第13話 兄:お酒

 大人になってから誰もが一度はチャレンジしたことがあるのではなかろうか?
 お酒だ。
 ボクも大学生になって当然のごとくチャレンジしてみた。
 しかし、全くダメ。
 すぐに酔っぱらう。ゲーゲー吐く。
 味もおいしいと感じない。
 社会人になってからも頑張ってみたが、一向に飲めるようにならない。
 最近の飲めない奴には飲ませるなという風潮に乗っからせてもらい、飲めないキャラに定着させてもらった。
 
 ボクが飲めない反面、兄はお酒に強い。
 飲めるようになったのではなく、最初から飲めた口だ。
 本人もお酒が好きなようだ。

 両親はというと、父も全く飲めない。本人は味が好きなようだが、ボクと同じように簡単に酔っぱらってしまう。
 350mlの1缶で完全にグロッキー。全身がまだら模様のように赤くなる。
 昔はごくたま~に飲んでいたが、今は完全に飲むことがなくなってしまった。

 母は別に飲もうと思えば飲める。ぐびぐびイケる口だと思う。
 ただボクと同じように味があんまり好きでないようで全く飲まない。

 我が家ではお酒を飲むのは兄1人ということになる。
 ただ、兄も毎日晩酌するということはない。
 お酒を買ってきて家で飲むというところを見たことが無い。
 友達やバイト仲間、そして社会人になってからの付き合いで外でだけ飲むというスタンスだ。

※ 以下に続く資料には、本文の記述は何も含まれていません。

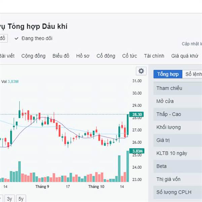Click the Tham chiếu row
202x202 pixels.
point(178,88)
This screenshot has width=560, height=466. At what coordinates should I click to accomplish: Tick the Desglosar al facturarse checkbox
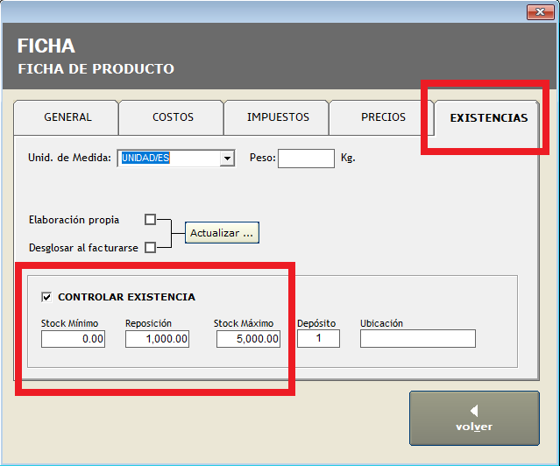point(150,248)
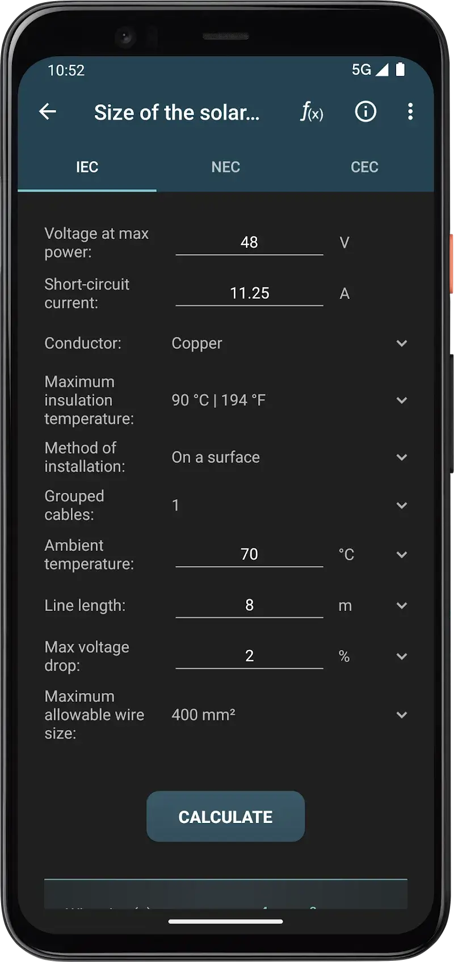Open the ambient temperature unit selector
454x962 pixels.
point(402,555)
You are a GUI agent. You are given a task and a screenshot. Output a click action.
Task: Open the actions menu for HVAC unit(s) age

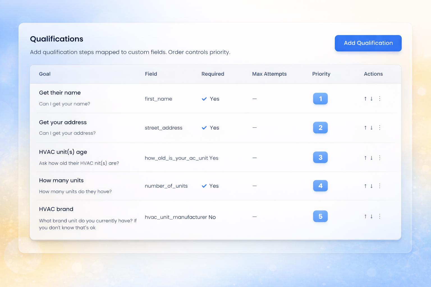tap(380, 158)
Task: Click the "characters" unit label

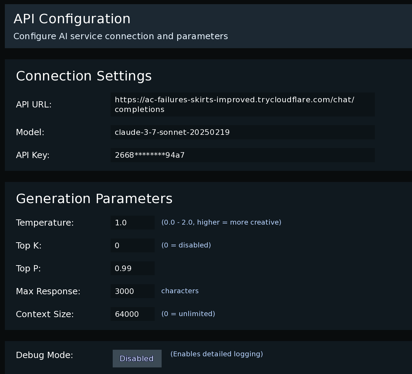Action: tap(180, 291)
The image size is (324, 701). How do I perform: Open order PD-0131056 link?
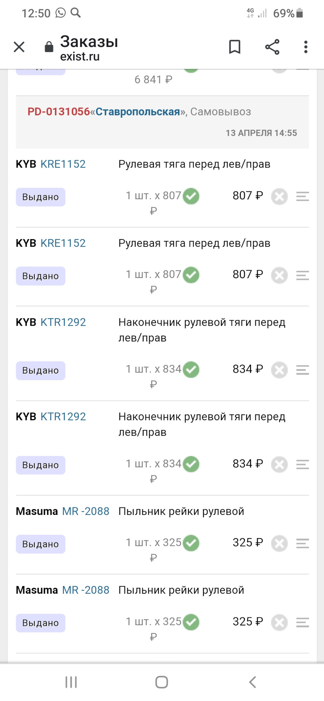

 以前、ボクが山梨に行ったときにそんなお酒好きの兄のことを思い出して1本ワインを購入した。
 芸能人の格付けチェックに出てくるような高いワインじゃない。
 1本100万円のワインなんて死ぬまで買うことはないだろう。
 1本3000円くらいだったと思う。
 そのワインを持って実家に帰省した。
「これさ、お兄ちゃんが遊びに来たときに渡しといて」
 と母に頼んだ。

 それからしばらくして、兄が姪っ子を連れて実家に帰省した。
 その日は姪っ子も入れて家にお泊りしたらしい。
 夜、母は思い出したかのようにワインのことを話した。
「そう言えば、しょうが焼きがあんたのためにワイン買ってきてくれたよ。明日帰りに持ってきな」
 と話したら、
「あ、ほんとに?ラッキー、だったら今飲んじゃうよ!!」
 母は驚く。聞き間違いか?と思ったらしい。
 兄はワインを開けて、そのままぐびぐびと飲み始めたらしい。

 父は酔っぱらうから飲まない。
 母も味が嫌いだから飲まない。
 姪っ子は子供だから当然飲めない。
 兄だけが飲む。
 ぐびぐびぐびぐびと。
 そのまま途中でダウンすることなくワインを1本飲み切ってしまったらしい。
 お酒を飲まない人間からしてみればその光景は異様だ。
 母は空いた口が塞がらなかったらしい。
 兄は次の日、二日酔いすることなくケロっとしてそのまま帰っていったとのこと。
 
 その話を母から電話越しに聞いただけでもめちゃくちゃびっくりした。
 上司や先輩に好きでもないお酒を無理やり飲まされて、ゲーゲー吐いていたボクからしてみればとってもうらやましい。
 正直憧れる。

 もし家族みんなが飲むことができたなら、4人でお酒を酌み交わすことができたのかな?
 なんて思ってみたり。
 そんな日は永遠にやって来なさそうだけど、また4人で食事くらいはしてみたい。
 そして思い出話に花を咲かせたい。